Monday, May 14, 2018

Every year it gets more difficult to change

Every year it gets more difficult to change

This is more technically known as "cognitive inertia" as most of the time we find ourselves searching for and seeing confirmation for what we hold as true or accurate - confirmation bias they call it. But change is more important than ever as we age, and in fact is one of the few undeniable things that we can't avoid if we want to continue to have a life.

Yet increasing years and the culmination of experience and our histories, combined with a nostalgia for the well-polished past, selective memory about ourselves and our actions, decreasing mental agility, overflooded minds, under-active imaginations, little play, ever more limited energy, and obsessions with health issues, among a hundred other concerns and foci, make change take on an oversized pressure and challenge. It "feels" more difficult, and that becomes a self-fulfilling experience for most as the years pile on and on.

All of this came to mind today as I met a "husky" young man this morning as I was starting my daily bike ride of 11 miles straight up the mountain. I immediately felt terrible for this young fellow. Husky was the polite word used for overweight boys in the 60's and 70's. I bought jeans out of the Sears and Roebuck catalogue in the "husky" section. I continued purchasing clothes in husky sections and the big man sections, and then XXL sections of stores until I was 50 years old. And honestly I may do so once again in the future. But miraculously (for me), I changed.

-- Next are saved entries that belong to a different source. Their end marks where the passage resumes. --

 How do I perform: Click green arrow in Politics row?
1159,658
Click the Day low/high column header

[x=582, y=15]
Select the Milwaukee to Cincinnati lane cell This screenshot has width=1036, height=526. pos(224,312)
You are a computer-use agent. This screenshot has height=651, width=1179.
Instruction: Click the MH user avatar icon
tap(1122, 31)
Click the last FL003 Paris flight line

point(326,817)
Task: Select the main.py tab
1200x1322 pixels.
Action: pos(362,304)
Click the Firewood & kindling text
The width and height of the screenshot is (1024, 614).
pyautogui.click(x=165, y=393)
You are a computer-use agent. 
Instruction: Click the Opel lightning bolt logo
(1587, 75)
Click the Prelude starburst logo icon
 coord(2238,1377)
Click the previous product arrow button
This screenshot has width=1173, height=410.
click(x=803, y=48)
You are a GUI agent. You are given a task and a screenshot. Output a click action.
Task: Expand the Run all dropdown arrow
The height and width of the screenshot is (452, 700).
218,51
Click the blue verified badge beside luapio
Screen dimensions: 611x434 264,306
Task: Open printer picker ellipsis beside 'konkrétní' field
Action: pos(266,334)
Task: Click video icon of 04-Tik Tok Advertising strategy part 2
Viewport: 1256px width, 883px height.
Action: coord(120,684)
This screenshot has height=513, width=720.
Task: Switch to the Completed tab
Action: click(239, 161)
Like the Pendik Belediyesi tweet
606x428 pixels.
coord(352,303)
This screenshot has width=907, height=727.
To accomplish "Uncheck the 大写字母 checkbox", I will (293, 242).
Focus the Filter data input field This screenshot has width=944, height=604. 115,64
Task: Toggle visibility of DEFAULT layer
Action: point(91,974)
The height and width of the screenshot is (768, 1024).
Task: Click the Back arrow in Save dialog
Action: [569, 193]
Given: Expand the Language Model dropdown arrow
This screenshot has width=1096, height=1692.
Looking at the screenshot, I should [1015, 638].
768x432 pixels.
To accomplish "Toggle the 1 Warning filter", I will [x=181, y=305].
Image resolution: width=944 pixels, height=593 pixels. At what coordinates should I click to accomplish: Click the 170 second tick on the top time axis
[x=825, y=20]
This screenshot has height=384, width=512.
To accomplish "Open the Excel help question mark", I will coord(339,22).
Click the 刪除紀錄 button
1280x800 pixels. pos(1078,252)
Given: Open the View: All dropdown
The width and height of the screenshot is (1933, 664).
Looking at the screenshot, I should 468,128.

I changed my belief that it was in my genetic makeup to be overweight. I changed my belief (i.e. excuse) that I had no control over my weight. I changed what I thought was an appropriate amount of food to eat each day. I changed my acceptance that I did not have the personal resources or self control to take charge of my life. And as I said, it would be ever so easy to allow my discipline to fail, and for me to return to my husky state of existence, but at least for the last six years, I have been weight-appropriate for the very first time in my life. But if I do return to that undisciplined state I lived in for 50 years, it won't be because I no longer believe that I can't change. It will probably be because I am a lazy butthead, or some other nonsense as that, but I HAVE done it for SIX years. I did and have changed.

Some other things I am thinking through about changing are like: work, alcohol, church, what kind of son I am to my dad, purpose, significance, meaning, impact, technology, communication, power, money, retirement, and my wake in life ... I am at various stages of reassessing these matters - all of them.

I am intentionally and consciously changing and reassigning these matters importance in my life, and what I will choose to do about them. This kind of thinking is "thinking about thinking" kinds of reassessment. The very foundation of change. I have been meeting entirely too many people my age who are walking through their one and only life sleepwalking, or at the very least just waiting for it to end. So perhaps this blog will not resonate with you at all, but perhaps it will shake you up enough to realize that you are largely the sum total of your choices and beliefs and that you can chose where you stand on each one of them and do it differently. They call it change, and it will never be easier than today.